▶ **STORED DATA**
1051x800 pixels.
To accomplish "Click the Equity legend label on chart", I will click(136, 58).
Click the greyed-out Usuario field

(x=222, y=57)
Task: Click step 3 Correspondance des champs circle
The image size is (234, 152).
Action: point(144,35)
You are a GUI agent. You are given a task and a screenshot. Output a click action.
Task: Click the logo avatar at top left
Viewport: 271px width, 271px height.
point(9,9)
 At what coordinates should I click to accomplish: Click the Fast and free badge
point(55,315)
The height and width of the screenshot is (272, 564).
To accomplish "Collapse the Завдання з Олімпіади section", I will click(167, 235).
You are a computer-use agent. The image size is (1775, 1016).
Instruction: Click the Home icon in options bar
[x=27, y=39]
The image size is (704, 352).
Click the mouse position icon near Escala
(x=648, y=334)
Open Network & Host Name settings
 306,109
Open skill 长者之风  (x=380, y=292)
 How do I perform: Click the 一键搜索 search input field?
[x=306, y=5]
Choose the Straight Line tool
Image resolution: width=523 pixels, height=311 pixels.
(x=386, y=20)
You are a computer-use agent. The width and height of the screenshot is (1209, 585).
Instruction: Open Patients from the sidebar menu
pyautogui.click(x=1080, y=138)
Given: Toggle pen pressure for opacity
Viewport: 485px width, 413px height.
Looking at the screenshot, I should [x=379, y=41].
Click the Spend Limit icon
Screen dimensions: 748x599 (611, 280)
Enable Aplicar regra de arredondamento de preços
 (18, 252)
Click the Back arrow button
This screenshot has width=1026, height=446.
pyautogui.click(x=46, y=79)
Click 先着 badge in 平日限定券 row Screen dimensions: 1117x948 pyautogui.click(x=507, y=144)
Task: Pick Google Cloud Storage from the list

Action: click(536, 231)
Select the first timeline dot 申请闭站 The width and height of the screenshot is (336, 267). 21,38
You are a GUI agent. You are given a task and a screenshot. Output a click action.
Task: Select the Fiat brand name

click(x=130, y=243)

▶ **REQUIREMENT**
All lines in the records above that contain "agent" are to be reported.

▶ **ANSWER FOR THE TASK**
You are a GUI agent. You are given a task and a screenshot. Output a click action.
You are a computer-use agent. The image size is (1775, 1016).
You are a computer-use agent. The width and height of the screenshot is (1209, 585).
You are a GUI agent. You are given a task and a screenshot. Output a click action.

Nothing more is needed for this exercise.